» **THE INPUT**
■ ■ ■ ■

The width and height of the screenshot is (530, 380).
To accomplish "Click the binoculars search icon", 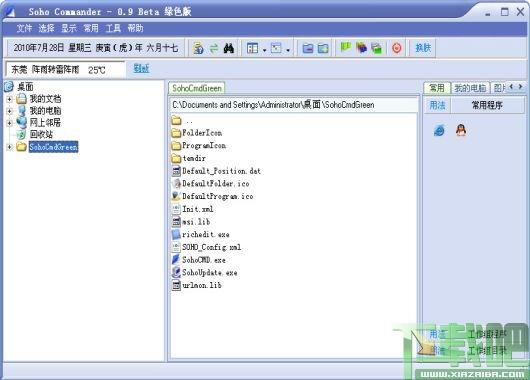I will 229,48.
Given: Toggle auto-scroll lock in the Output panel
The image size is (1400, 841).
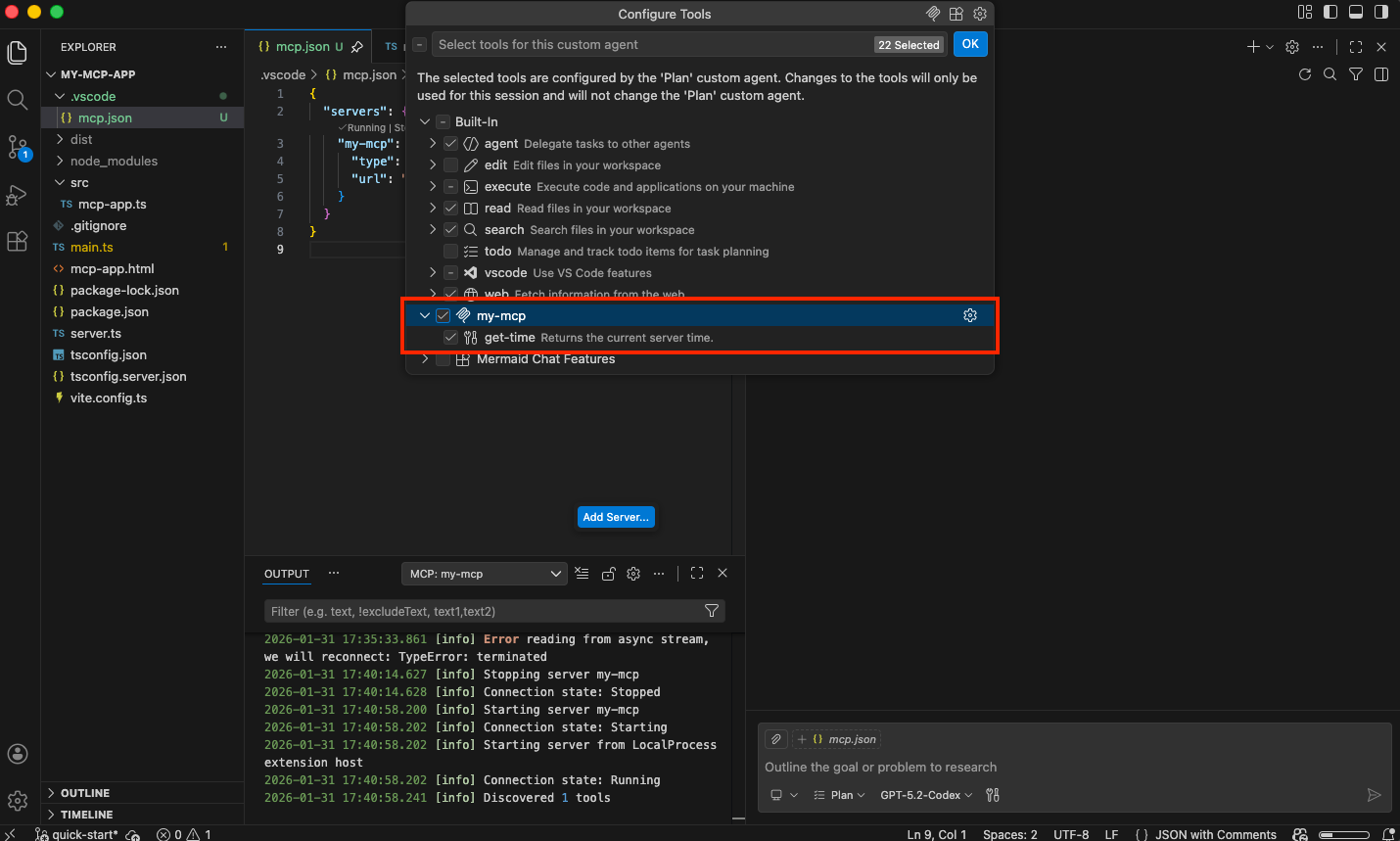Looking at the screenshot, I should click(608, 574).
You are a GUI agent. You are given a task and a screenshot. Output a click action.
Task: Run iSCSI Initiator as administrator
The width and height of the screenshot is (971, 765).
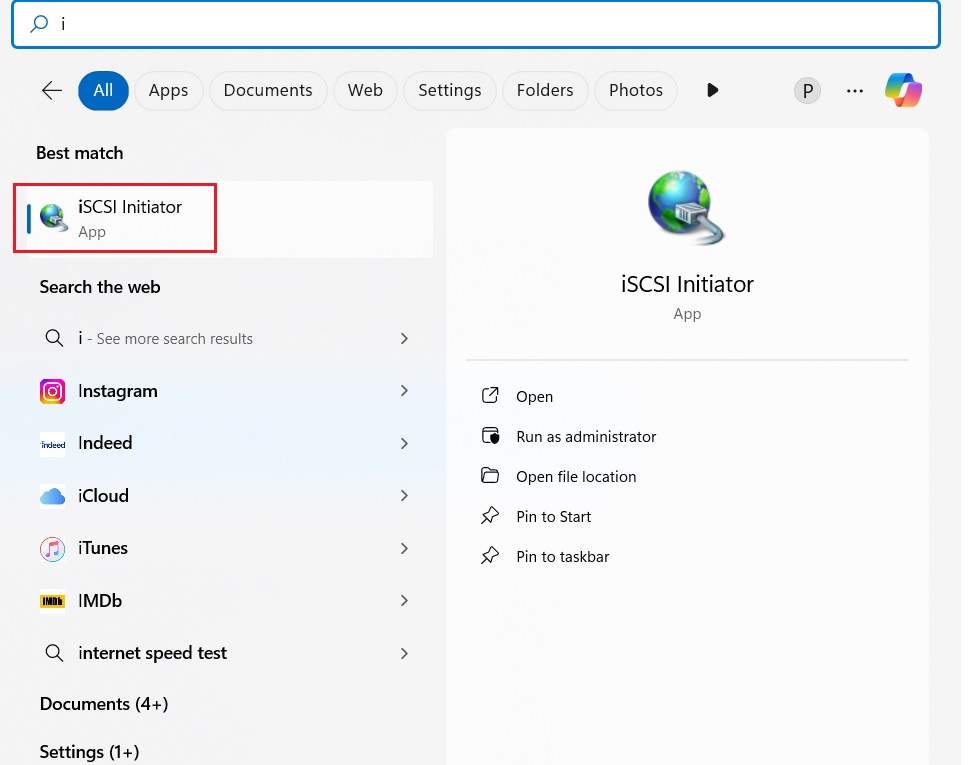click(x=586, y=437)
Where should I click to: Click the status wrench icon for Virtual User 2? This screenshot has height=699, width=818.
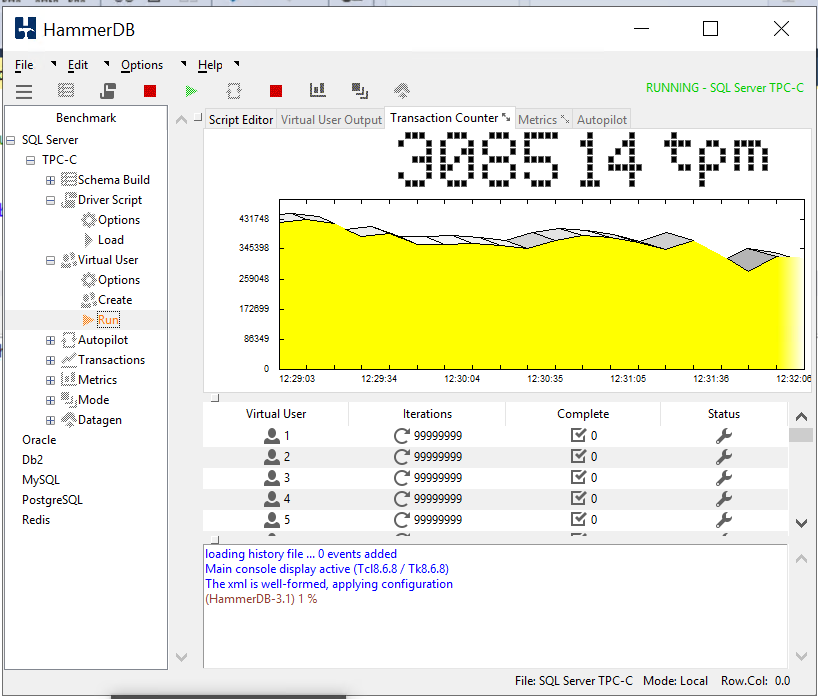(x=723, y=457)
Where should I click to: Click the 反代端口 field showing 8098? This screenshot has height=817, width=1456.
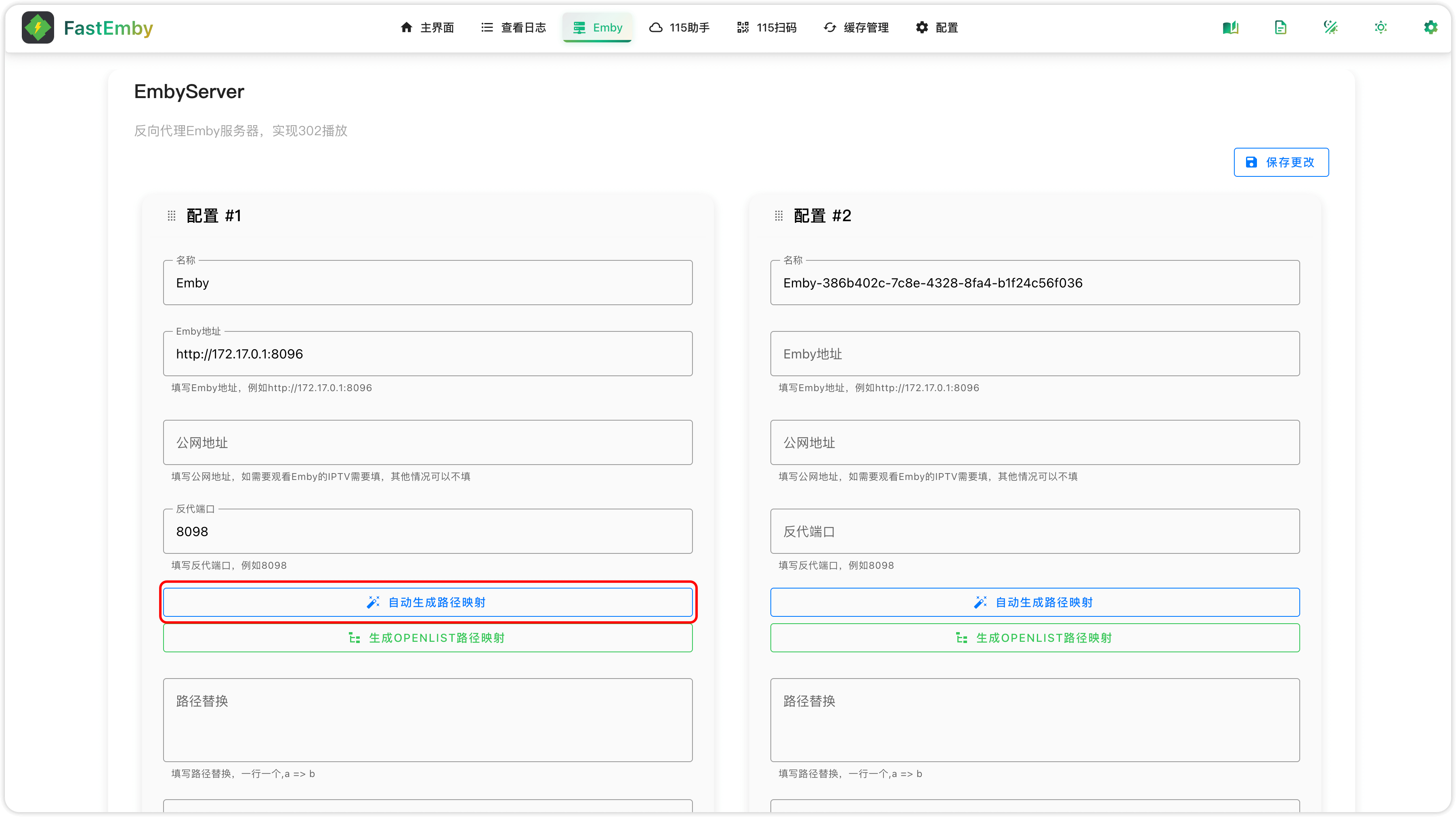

■ ■ ■ ■

» **YOUR TASK**
Copy the rows starting with the line that contains "Given: Toggle auto-scroll" and going on through the line that contains "(x=723, y=457)", omitting the pictures.

» **ANSWER BELOW**
Given: Toggle auto-scroll lock in the Output panel
The image size is (1400, 841).
Looking at the screenshot, I should click(608, 574).
You are a GUI agent. You are given a task and a screenshot. Output a click action.
Task: Run iSCSI Initiator as administrator
The width and height of the screenshot is (971, 765).
click(x=586, y=437)
Where should I click to: Click the status wrench icon for Virtual User 2? This screenshot has height=699, width=818.
(x=723, y=457)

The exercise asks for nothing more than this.